Exercise instructions — Your task is to filter the entries and copy every line containing the string "computer".

Raw data —
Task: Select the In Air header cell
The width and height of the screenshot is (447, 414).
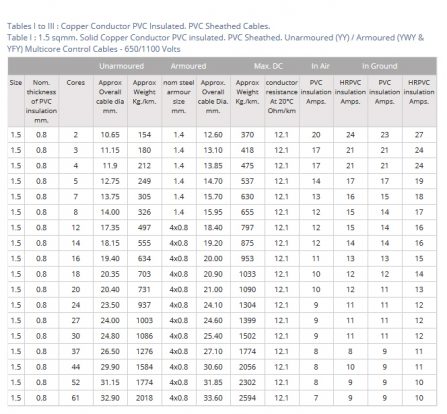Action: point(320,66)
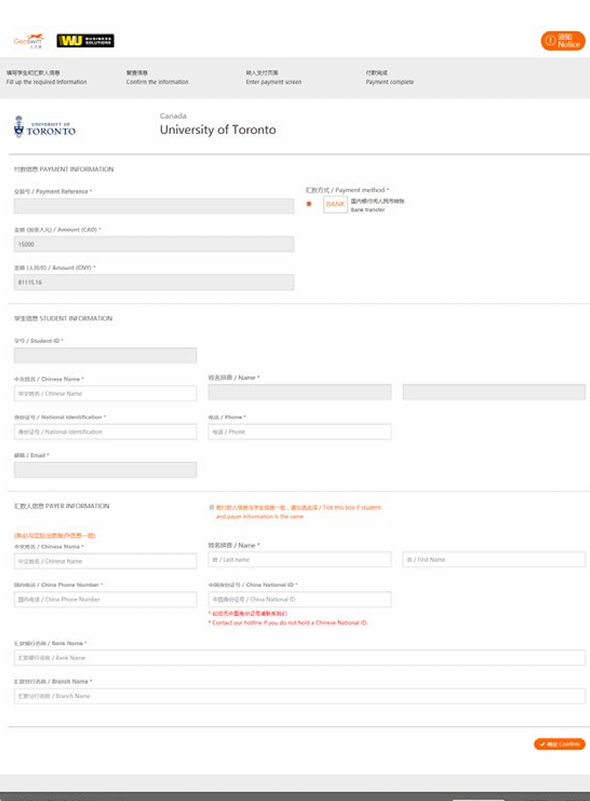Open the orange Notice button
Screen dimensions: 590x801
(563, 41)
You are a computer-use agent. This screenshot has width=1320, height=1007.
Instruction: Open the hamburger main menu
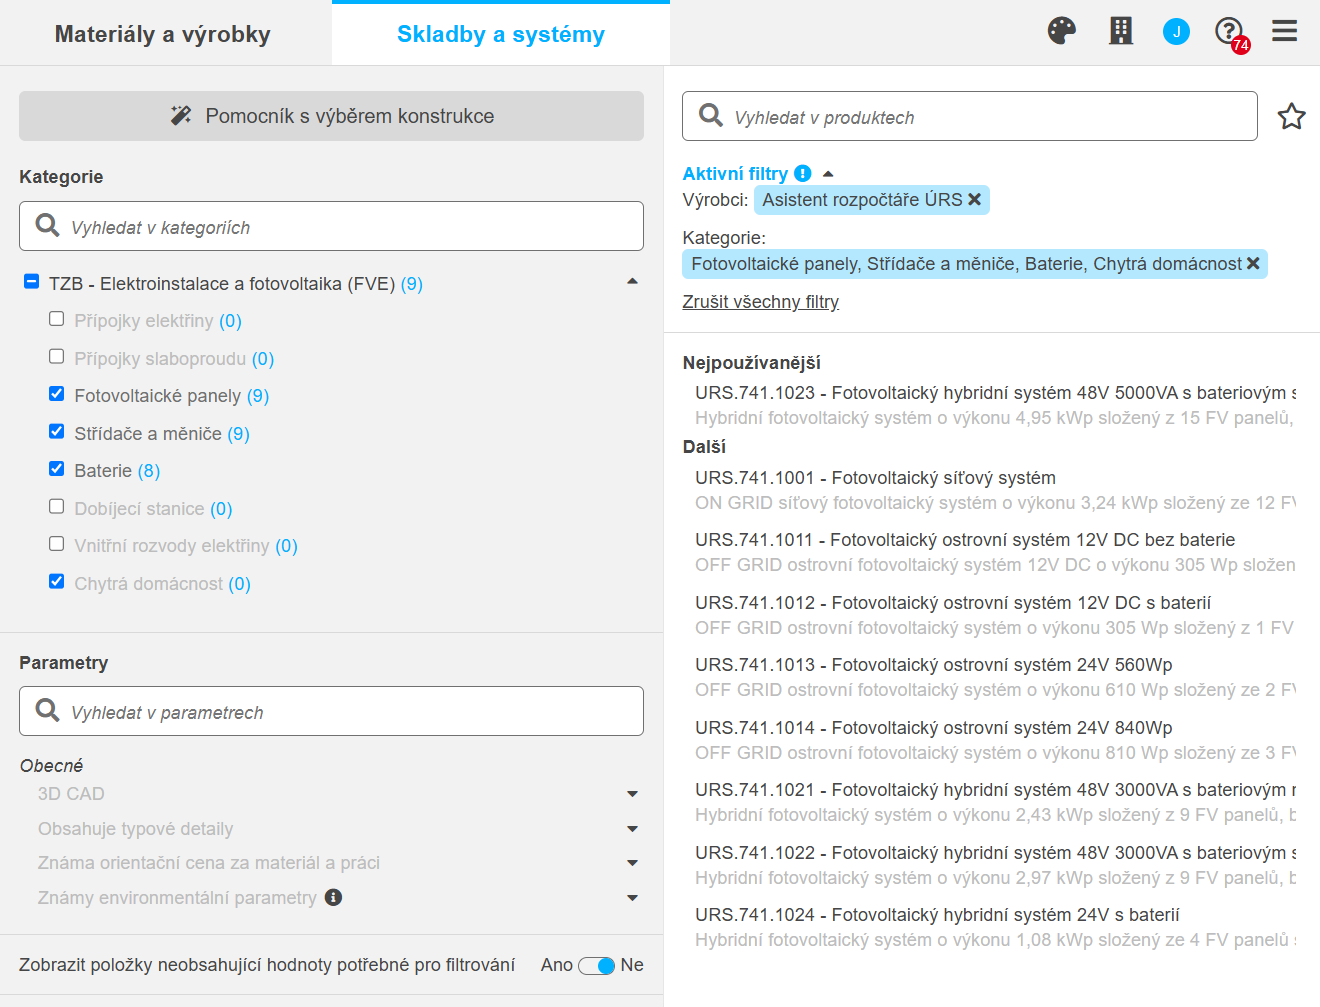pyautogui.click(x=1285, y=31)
---
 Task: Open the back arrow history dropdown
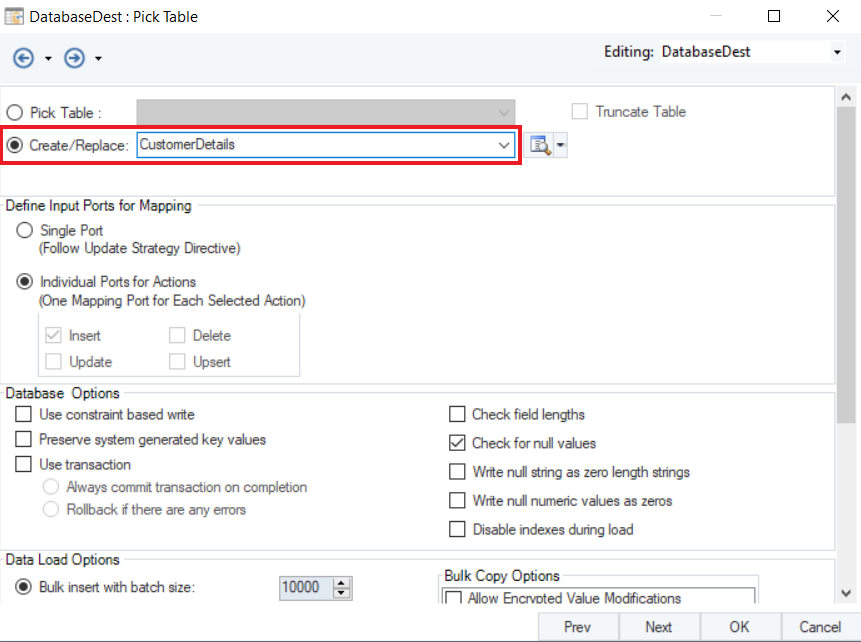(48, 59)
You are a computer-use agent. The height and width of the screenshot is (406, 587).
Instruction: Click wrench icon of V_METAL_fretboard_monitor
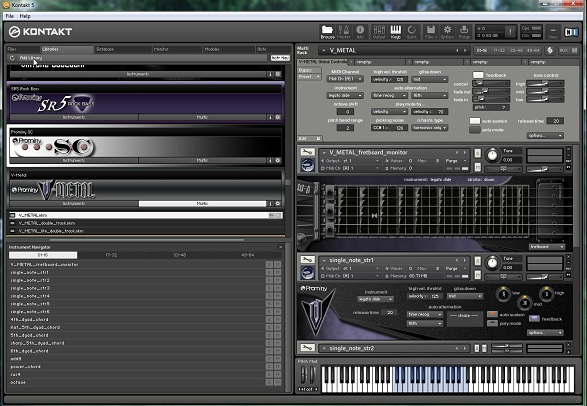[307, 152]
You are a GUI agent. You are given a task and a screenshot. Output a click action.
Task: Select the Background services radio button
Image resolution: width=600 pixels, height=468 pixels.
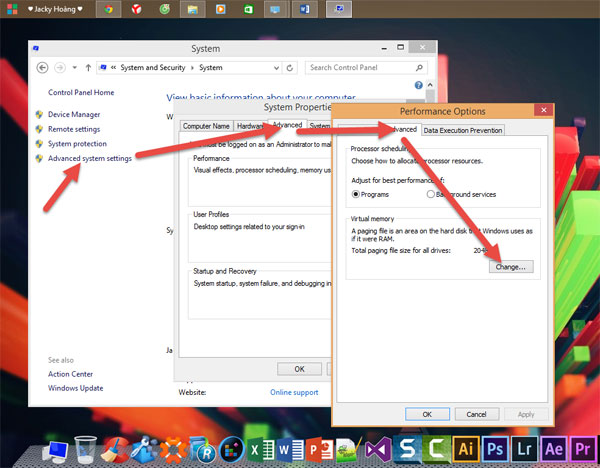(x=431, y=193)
---
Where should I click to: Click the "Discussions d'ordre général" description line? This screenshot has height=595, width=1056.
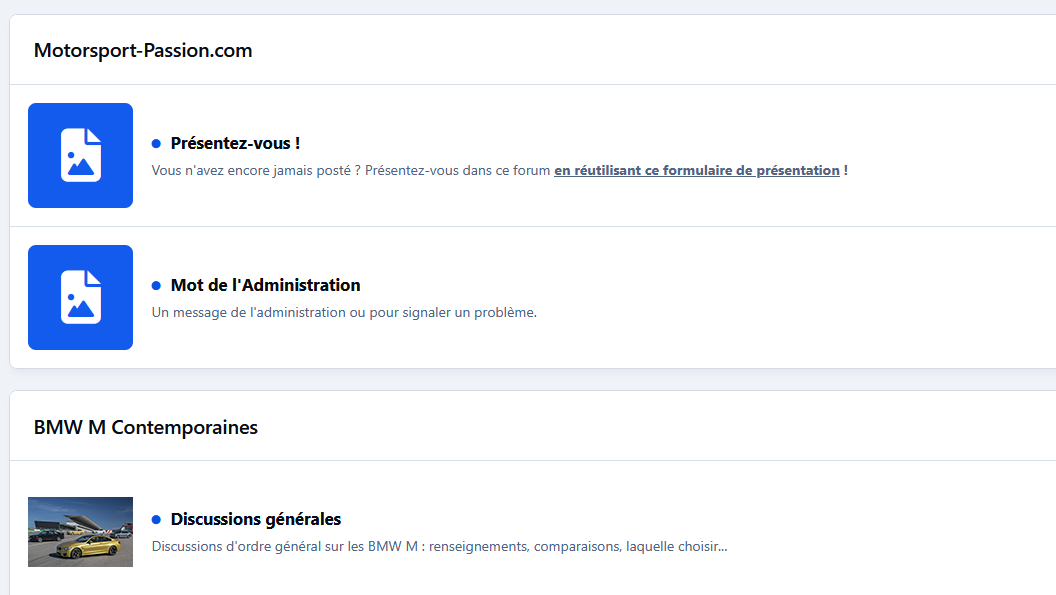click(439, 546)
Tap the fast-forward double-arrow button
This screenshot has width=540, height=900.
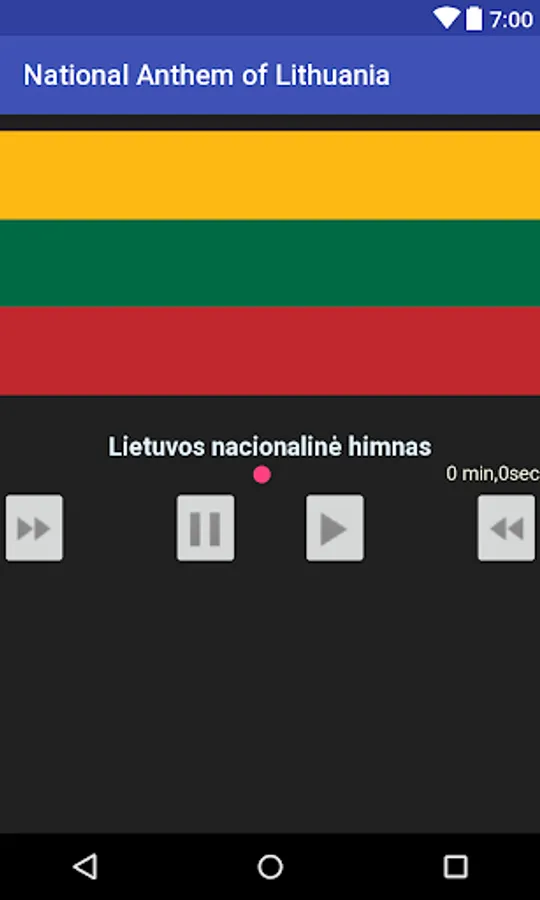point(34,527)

Task output —
You are a computer-use agent. This screenshot has width=1320, height=1007.
You are a computer-use agent. The height and width of the screenshot is (406, 587).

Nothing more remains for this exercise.